Uncontrolled climate risk can a noticeable impact on returns and economic gains. The Comprehensive Capital Analysis and Review (CCAR), the stress tests imposed by European Central Bank o Methods based on regulatory capital may not be appropriate for assessing climate risk, note McKinsey & Company and the International Association of Credit Portfolio Managers (IACPM). In fact, these methods focus on capital risk and may underestimate the credit impact on individual borrowers. Assessing climate risk requires an understanding of returns on climate-related new assets and specific scenario analysis for individual borrowers. If not done optimally, the impact can be significant. In the case of a North American bank, they estimate apotential erosion of 35% of profits by 2030 in the absence of interventions in the main areas of exposure to climate risks.
Obstacles to climate risk assessment
Before addressing and mitigating climate risks, financial institutions need to address it multiple hurdles in terms of skills, data, and analytics. As many of the existing risk assessment tools were not developed based on climate assessment requirements, financial institutions need an open architecture that supports new methods for quality, standardization and data collection. Ultimately, more focus needs to be placed on capturing and addressing the holistic impact of climate risk on the portfolio interdisciplinary skills and on the transversal mobilization of credit managementof front line and gods risk models.
Financial institutions in particular must comply with this significant advances in two key approaches to climate risk assessment: Climate scenario analyzes and the integration of climate into credit processes.
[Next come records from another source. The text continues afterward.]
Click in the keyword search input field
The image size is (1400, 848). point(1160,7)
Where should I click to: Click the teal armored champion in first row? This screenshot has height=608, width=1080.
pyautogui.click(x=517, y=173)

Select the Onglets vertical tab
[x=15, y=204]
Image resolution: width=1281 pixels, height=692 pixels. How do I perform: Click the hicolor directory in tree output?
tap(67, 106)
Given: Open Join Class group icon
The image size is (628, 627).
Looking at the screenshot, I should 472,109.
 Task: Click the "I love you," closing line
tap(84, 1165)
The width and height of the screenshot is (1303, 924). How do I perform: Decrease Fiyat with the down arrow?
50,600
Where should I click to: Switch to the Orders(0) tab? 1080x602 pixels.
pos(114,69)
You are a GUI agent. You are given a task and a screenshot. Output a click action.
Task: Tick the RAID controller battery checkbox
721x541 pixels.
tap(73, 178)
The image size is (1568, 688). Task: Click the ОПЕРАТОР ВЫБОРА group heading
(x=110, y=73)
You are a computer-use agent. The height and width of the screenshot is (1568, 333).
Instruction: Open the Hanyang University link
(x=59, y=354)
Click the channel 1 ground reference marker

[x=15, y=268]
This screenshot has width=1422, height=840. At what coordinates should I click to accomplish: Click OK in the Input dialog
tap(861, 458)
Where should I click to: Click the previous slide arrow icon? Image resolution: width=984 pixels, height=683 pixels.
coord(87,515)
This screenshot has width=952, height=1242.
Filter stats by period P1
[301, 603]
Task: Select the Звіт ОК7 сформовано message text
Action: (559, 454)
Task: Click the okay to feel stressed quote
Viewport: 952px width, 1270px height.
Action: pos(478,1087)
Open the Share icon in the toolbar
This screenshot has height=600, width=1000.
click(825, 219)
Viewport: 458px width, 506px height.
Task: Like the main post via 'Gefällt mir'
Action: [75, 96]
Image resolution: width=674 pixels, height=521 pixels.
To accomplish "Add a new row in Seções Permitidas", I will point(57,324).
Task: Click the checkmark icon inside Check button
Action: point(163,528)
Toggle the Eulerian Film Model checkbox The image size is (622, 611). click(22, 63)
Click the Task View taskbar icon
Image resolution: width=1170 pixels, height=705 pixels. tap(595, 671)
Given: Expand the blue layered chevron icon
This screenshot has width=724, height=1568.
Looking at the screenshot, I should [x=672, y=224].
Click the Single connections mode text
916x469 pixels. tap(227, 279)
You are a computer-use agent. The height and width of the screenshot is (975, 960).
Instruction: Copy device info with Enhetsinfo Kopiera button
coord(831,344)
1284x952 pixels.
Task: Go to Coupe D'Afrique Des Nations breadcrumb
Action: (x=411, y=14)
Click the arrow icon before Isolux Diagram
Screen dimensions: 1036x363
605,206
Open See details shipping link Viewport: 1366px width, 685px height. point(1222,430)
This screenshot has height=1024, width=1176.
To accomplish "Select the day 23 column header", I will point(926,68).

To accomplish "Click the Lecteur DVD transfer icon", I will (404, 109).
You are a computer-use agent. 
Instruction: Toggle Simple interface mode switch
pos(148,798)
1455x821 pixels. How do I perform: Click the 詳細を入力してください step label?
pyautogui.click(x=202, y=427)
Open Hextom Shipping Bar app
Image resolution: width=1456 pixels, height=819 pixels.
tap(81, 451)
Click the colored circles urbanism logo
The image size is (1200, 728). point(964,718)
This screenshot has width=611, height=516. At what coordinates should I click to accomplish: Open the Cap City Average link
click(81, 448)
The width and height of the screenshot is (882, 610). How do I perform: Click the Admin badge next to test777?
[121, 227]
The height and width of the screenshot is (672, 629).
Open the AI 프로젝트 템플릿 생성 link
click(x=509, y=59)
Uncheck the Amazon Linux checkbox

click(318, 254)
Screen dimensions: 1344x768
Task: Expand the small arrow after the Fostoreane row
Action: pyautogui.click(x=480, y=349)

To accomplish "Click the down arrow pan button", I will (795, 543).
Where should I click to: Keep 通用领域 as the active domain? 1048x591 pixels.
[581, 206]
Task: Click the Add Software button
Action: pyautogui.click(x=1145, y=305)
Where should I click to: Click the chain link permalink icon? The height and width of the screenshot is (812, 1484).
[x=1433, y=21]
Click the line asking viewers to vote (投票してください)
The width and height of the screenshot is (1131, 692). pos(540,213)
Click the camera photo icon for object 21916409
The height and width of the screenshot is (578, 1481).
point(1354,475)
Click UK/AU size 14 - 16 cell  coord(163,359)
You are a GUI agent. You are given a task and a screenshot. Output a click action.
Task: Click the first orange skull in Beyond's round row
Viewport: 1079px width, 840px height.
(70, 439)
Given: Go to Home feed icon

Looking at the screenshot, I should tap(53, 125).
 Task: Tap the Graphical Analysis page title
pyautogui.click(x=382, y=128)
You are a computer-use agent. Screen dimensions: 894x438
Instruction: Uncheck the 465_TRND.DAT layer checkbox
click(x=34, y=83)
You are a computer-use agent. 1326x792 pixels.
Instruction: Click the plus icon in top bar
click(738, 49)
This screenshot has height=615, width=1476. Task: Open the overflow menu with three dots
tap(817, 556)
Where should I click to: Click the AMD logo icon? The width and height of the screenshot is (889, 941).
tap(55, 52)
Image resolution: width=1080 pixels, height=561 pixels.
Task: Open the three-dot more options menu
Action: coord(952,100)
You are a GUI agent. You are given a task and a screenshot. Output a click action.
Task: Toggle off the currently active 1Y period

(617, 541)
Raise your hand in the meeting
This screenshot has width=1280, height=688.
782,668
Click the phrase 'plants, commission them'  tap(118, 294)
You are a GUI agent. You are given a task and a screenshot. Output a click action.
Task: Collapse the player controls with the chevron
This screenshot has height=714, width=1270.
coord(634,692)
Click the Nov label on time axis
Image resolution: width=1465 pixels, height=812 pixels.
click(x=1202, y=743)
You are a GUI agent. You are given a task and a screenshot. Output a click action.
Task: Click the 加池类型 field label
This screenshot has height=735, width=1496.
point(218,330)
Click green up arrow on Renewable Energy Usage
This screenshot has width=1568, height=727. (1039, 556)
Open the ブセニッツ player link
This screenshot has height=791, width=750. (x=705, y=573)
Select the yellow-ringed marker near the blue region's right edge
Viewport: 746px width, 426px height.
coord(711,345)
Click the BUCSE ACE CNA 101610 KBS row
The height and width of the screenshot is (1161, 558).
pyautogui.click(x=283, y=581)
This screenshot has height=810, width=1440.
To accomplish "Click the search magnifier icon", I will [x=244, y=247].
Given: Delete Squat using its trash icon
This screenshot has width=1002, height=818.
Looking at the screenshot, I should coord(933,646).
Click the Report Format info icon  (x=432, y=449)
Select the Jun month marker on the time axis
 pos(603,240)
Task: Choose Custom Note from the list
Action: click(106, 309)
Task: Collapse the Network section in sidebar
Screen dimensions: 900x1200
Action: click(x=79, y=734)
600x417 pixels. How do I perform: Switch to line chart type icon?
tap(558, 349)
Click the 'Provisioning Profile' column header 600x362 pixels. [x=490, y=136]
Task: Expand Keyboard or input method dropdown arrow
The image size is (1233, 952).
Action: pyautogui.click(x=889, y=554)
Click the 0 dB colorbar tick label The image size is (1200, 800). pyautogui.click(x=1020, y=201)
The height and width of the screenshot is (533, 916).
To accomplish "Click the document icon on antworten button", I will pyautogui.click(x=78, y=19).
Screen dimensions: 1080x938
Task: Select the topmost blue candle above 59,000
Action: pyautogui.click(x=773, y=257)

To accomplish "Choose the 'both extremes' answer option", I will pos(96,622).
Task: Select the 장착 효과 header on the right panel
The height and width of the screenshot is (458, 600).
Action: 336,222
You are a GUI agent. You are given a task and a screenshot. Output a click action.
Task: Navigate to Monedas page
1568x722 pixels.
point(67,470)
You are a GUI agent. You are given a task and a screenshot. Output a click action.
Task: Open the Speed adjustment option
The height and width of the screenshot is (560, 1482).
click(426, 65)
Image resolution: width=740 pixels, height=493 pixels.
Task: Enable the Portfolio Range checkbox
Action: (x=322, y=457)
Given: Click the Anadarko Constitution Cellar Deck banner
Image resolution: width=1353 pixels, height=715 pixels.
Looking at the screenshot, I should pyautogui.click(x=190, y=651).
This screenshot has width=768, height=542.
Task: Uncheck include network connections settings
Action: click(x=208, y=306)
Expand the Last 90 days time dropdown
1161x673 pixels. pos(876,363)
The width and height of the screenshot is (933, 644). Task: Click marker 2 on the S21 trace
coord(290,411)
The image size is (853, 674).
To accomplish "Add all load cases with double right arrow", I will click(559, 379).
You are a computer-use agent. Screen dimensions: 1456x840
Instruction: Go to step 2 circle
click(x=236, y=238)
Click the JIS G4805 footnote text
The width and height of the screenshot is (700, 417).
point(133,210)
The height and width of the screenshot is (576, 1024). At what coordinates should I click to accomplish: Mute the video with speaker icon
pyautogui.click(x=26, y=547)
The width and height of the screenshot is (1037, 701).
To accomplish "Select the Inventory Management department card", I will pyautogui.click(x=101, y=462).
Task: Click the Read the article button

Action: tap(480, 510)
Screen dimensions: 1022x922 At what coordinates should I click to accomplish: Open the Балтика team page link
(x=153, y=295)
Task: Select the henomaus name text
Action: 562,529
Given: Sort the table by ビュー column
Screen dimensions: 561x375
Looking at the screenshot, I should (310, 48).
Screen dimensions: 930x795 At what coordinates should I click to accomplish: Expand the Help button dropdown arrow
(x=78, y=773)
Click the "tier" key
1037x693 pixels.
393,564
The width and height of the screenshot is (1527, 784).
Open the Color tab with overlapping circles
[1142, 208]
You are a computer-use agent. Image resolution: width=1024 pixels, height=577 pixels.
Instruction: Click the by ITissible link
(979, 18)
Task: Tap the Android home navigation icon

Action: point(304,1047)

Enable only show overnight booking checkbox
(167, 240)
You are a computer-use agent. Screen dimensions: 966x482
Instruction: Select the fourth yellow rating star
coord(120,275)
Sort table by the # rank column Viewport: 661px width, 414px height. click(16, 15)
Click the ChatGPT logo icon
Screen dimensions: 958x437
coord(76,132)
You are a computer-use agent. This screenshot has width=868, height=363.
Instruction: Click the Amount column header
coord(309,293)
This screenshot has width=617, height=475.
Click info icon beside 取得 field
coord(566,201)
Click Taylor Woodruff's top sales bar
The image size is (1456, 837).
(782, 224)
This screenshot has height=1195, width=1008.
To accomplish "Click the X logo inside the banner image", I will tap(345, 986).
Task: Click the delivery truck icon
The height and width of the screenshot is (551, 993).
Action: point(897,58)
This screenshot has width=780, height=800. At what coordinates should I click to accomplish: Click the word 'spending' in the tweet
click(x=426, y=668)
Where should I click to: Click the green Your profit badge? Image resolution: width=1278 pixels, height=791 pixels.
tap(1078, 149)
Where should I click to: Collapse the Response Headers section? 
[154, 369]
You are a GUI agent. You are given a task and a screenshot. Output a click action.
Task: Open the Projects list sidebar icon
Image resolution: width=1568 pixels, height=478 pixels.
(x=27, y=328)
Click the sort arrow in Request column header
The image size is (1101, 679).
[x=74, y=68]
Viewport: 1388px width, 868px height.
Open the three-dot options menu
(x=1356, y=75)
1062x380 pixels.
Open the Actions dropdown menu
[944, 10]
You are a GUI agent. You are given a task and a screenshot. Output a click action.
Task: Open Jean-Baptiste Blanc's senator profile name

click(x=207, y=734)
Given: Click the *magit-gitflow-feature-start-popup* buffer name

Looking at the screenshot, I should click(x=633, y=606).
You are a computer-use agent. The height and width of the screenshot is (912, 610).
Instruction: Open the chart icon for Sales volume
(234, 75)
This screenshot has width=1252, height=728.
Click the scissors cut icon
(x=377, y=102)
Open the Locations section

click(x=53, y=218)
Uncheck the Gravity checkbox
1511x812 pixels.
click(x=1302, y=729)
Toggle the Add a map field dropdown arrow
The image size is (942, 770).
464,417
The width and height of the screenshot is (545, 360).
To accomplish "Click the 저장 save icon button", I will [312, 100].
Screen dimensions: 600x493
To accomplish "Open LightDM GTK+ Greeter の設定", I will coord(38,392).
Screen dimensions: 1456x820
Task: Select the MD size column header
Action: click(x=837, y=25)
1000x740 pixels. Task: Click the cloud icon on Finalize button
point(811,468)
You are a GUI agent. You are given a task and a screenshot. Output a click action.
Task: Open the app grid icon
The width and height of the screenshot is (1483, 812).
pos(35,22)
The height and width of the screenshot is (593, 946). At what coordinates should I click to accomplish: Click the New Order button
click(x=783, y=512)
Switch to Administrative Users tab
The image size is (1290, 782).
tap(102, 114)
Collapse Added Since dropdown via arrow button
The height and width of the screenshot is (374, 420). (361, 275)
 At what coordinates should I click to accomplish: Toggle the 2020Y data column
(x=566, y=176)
As institutions build climate risk assessment capabilities through risk identification and analysis of climate scenarios, the next step is to develop a credit decision-making approach that ensures that climate risks are appropriately and sufficiently considered in portfolio construction and management. In order to achieve this, it is necessary Integrate quantitative climate risk analysis into the credit assessment process.
Banks and climate risk analysis
To date, the banks that started the climatic stress tests they are considering developing new credit models or adapting existing ones to stress tests. Respondents from McKinsey and IACPM split evenly into three parties and indicated that they are developing new models to estimate expected losses, are using current models, or are new to the topic. Additionally, analyzes of loss scenarios due to climate stress were more focused on mid-market, corporate and commercial real estate portfolios (more than 50% of banks for each segment), while a smaller number of banks (less than 40%) performed these analyzes on SME portfolios. Most financial institutions in Europe, the Middle East and Africa are developing models internal or rely on it Third-party climate risk assessment models. Institutions from Asia-Pacific are the least advanced, and those from North America fall somewhere in between. It is no coincidence that 86% of respondents consider climate risks andIT G as the next big challenge for credit risk analysis and portfolio management in the next two to three years.